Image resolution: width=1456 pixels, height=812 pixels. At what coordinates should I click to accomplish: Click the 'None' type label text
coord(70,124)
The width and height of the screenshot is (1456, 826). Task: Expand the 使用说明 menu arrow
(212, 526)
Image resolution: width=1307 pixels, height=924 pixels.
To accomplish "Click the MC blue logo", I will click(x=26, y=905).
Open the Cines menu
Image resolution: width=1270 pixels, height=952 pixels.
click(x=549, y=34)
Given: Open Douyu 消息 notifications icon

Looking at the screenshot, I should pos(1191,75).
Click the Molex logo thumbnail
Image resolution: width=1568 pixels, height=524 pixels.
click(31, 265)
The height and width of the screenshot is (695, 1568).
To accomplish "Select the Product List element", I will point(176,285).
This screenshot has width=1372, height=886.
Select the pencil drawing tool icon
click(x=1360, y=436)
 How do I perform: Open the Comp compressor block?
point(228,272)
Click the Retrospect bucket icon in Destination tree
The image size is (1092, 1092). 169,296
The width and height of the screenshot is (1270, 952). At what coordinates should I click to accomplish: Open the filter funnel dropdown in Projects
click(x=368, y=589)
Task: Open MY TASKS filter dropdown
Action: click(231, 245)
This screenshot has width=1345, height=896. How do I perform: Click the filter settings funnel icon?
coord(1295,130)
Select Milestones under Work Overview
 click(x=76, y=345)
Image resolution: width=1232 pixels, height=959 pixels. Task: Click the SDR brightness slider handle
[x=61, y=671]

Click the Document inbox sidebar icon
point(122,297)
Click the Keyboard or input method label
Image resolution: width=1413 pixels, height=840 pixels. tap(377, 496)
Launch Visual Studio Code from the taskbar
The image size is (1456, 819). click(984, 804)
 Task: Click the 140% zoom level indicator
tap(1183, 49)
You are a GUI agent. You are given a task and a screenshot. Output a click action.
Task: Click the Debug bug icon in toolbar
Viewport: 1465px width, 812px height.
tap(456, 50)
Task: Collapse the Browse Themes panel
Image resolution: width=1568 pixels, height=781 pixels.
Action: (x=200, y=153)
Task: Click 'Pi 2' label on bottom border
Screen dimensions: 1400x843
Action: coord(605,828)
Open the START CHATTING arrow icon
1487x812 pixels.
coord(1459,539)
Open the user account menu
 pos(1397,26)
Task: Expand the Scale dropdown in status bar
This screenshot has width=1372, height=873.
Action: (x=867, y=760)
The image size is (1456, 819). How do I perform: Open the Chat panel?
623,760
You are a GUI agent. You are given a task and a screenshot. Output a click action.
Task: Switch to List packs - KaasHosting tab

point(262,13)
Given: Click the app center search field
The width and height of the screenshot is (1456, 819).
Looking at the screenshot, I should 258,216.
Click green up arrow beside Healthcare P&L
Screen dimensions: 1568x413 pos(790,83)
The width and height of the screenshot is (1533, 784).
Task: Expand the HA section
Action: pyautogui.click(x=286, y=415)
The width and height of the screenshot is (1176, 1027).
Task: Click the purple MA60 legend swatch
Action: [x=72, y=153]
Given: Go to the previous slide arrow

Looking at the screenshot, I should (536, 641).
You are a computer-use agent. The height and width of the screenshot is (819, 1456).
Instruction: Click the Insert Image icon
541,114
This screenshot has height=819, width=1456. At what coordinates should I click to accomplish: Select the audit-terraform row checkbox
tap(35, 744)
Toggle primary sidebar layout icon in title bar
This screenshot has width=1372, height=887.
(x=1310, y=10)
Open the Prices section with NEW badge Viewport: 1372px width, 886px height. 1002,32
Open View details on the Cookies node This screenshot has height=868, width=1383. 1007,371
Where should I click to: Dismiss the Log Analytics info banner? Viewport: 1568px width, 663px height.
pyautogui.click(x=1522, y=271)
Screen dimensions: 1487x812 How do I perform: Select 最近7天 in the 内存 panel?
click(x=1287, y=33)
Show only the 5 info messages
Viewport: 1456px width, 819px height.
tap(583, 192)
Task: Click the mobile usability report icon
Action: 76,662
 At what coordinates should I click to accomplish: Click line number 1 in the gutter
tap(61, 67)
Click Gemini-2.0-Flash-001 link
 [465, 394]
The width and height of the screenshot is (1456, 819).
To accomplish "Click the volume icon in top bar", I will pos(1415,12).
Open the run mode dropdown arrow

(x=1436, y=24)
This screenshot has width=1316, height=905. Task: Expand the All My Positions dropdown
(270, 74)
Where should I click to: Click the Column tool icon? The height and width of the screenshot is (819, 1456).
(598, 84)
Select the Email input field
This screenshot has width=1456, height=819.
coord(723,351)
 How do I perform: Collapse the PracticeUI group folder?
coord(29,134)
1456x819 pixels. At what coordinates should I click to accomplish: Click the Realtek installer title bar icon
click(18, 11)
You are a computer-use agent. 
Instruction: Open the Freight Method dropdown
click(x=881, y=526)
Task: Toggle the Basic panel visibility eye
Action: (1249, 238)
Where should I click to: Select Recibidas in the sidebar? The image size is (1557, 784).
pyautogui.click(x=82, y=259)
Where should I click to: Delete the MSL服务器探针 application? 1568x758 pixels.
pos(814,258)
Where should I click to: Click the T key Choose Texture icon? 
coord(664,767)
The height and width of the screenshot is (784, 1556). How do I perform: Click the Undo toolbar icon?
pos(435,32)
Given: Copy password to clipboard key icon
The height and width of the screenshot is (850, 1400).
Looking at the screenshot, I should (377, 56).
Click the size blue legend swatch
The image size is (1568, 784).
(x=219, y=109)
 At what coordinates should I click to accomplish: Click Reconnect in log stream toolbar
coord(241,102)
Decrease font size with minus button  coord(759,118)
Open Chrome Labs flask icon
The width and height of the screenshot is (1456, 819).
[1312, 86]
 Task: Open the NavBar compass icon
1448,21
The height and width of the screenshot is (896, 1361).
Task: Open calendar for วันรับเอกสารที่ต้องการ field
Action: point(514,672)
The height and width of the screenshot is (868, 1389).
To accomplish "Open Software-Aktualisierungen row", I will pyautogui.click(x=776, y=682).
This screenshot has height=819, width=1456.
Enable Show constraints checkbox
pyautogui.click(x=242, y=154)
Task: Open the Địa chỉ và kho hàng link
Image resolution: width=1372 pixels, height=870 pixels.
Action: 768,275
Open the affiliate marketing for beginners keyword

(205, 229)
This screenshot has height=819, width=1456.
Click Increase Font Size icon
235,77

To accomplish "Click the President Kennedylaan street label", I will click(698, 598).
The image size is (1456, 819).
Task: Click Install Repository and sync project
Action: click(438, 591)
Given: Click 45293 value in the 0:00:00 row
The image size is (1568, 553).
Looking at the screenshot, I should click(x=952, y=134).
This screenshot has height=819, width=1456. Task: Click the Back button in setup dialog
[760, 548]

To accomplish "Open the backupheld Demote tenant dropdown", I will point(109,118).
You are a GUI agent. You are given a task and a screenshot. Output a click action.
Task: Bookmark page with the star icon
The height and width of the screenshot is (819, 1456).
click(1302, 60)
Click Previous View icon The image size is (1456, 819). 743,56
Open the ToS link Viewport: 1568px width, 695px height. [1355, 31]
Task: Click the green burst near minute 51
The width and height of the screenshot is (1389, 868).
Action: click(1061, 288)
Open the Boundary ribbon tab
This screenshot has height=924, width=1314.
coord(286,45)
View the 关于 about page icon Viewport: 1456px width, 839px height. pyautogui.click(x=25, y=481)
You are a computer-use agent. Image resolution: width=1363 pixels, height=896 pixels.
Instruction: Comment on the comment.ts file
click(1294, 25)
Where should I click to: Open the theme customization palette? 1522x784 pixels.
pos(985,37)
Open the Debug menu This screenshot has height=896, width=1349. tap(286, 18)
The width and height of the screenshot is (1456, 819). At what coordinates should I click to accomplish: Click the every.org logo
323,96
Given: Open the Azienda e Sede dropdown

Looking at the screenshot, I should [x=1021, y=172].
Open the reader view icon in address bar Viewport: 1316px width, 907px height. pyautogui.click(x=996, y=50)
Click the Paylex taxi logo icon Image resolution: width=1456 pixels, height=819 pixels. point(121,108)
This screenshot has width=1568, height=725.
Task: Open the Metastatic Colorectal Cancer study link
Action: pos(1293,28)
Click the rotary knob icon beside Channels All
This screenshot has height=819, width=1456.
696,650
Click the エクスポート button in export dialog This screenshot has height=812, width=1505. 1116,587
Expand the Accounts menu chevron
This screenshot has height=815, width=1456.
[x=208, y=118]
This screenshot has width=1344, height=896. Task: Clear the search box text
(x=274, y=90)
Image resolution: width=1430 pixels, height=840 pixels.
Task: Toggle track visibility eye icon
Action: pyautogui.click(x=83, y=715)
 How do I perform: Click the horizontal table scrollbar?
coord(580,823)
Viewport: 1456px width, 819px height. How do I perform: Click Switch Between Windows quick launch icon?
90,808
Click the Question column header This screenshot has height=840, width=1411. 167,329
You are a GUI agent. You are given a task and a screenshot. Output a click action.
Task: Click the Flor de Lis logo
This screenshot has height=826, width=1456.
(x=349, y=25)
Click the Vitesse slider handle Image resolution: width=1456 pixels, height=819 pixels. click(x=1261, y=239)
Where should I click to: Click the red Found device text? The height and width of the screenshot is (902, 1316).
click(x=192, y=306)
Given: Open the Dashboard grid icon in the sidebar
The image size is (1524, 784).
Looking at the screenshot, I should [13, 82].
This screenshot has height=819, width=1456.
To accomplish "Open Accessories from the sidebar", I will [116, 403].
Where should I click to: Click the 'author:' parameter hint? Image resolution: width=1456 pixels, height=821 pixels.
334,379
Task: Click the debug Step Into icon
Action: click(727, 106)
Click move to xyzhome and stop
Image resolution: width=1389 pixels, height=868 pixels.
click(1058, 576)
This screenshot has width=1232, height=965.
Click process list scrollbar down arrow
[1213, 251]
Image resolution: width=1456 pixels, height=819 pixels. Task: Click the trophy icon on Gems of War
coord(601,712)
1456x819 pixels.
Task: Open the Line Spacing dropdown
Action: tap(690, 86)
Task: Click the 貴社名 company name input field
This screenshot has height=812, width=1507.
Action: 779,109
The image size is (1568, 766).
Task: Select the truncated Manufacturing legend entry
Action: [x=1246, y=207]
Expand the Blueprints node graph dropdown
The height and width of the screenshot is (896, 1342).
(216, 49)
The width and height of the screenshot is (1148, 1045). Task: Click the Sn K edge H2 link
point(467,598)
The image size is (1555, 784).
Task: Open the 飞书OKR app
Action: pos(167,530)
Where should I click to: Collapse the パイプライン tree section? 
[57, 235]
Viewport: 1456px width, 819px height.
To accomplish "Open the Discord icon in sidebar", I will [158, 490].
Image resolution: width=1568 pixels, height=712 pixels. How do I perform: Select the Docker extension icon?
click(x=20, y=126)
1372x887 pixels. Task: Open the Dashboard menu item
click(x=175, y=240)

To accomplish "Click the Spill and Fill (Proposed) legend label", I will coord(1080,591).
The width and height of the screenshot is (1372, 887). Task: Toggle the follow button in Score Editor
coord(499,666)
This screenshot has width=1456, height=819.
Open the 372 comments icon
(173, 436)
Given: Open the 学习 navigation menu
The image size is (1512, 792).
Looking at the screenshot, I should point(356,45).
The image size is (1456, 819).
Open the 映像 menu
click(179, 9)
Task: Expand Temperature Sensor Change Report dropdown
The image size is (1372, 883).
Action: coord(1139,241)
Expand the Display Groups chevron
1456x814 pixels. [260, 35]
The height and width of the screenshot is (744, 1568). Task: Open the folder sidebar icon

_ _ _

Among the lines above, return each one holding the string "with".

Result of the exercise:
Open the Prices section with NEW badge Viewport: 1372px width, 886px height. 1002,32
Decrease font size with minus button  coord(759,118)
Task: Bookmark page with the star icon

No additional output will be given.